To be sure, technically, the company decided to “pause construction”—not terminate the Brazos project.

Nearly one year into Brazos construction, it is still unclear as to the regional role of the network of Houston yards with Brazos yard added. Are selective Houston yards to be closed or re-purposed? Is Englewood Yard, as one example, simply too flood-prone and capacity-constricted by surrounding land uses? That has not been publicly articulated by UP or its board.

Clearly, a yard the size of Brazos as originally designed and publicized has a definite network effect on UP’s entire Beaumont to Corpus Christi network. Multiple computer simulations of operational changes and yard requirements are being examined, this time by PSR experienced hands. The optimum design and use patterns remain a business secret, which is, of course, UP’s right—unless UP is seeking some broad Houston region PPP capital plan funding for yards and track. If so, then it becomes a public discussion.

Across the UP network

The PSR model is clearly de-emphasizing the hump classification yard. The current version of UP 2020 is seeing several hump yard closures such as Hinkle in Oregon and Pine Bluff in Arkansas as displayed on a recently released map. Other yard rationalization changes are being examined in the Salt Lake and Kansas City area as new COO Vena tours the UP system. That is a normal process when new leadership comes on board.

Theoretically, UP management now believes that car humping is most efficient when cars per day are in the 1,200 or higher range. That appears to be a fluid number. It is not a precise yardstick by any means.

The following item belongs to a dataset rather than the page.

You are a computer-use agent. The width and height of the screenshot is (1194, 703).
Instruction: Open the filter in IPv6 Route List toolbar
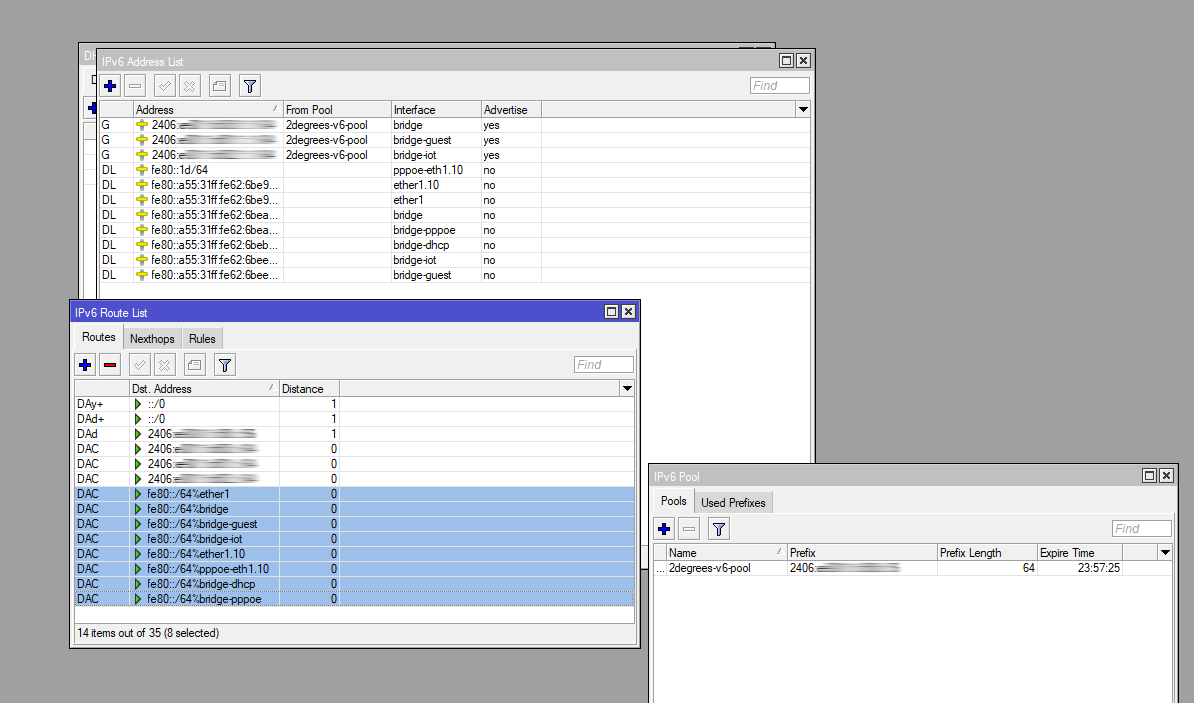pos(226,365)
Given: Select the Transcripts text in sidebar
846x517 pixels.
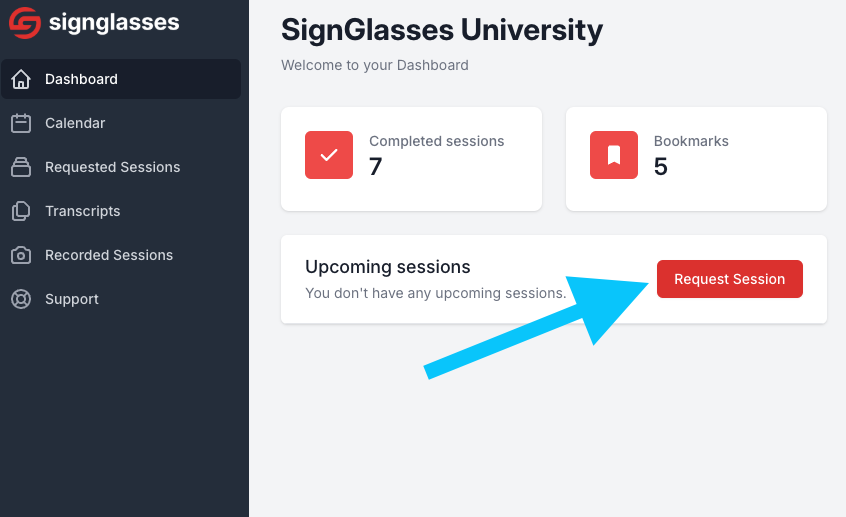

In the Houston area, a great deal of UP traffic is industrial commodities, often requiring yard switching. That was the reason originally for some kind of regional rationalization, such as Brazos. The other choice is to physically rebuild and modernize some of the existing older-design UP Houston region yards. This Houston and Southern Region coastal market has been examined and reexamined by UP internally for more than a decade, according to various published UP documents and two State of Texas rail plans in which UP participated. One local study found that heavy industrial cargo accounts for about 84% of Houston’s rail activity. That is a lot of switching. It was expected by all parties to grow given the Permian Energy Basin and surrounding prospects for chemical market development.

Now, with the Brazos delay, does this suggest that UP freight car movements are declining in the Houston area for some reason? Or, that pre-blocking of trains is possibly eliminating a critical mass of former classification humping at UP yards? The facts are unclear.

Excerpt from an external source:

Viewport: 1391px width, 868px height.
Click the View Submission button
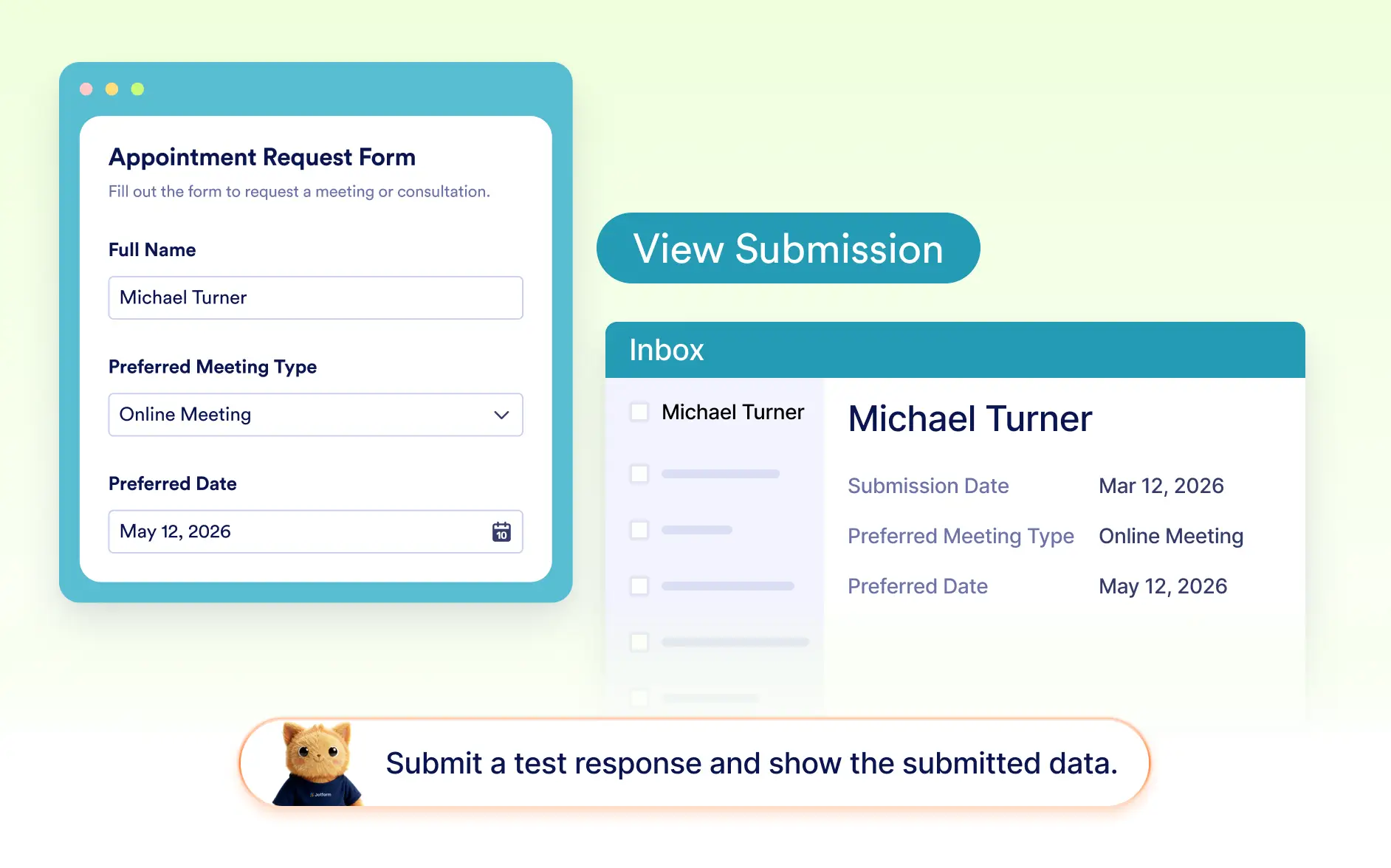click(788, 248)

The 1,200 or so cars per day threshold is interesting because it contrasts with previous UP press releases that Brazos Yard would operate with a capacity of just 1,300 railcars per day. That is obviously right at UP’s current PSR management minimum. This logically calls into question the Brazos original yard design.

According to published reports, UP as of December 2018 had made certain criteria decisions about this hump yards and the marketplace under its emerging PSR plans. “If you look at our utilization of hump yards, it’s pretty is high,” CEO Fritz said. Is the less than 80% rule still in effect as the UP standard? That is unclear.

For the Texas market, in late 2018 Fritz had concluded that from North Little Rock to Pine Bluff to Fort Worth to Livonia to Englewood and Settegast, all of UP’s yards were “at or near fluid capacity. Some of them are above it.” Have longer trains or some other PSR deliverable now changed that situation? That is also unclear.

UP’s first-quarter 2019 presentation slides are not broken down into geographic details. However, it does appear that petrochemical and industrial traffic—very prominent in Texas—are holding up with a 4%t growth rate into 2019. That is close to what the 2018 outlook toward 2020 has been by most regional economists.

So, what has changed? The criteria? The operational measurements and formulas? The customers’ traffic has dropped? All of the above?

No one including the regulators seems to know. The only certainty is that the Brazos yard is not cancelled.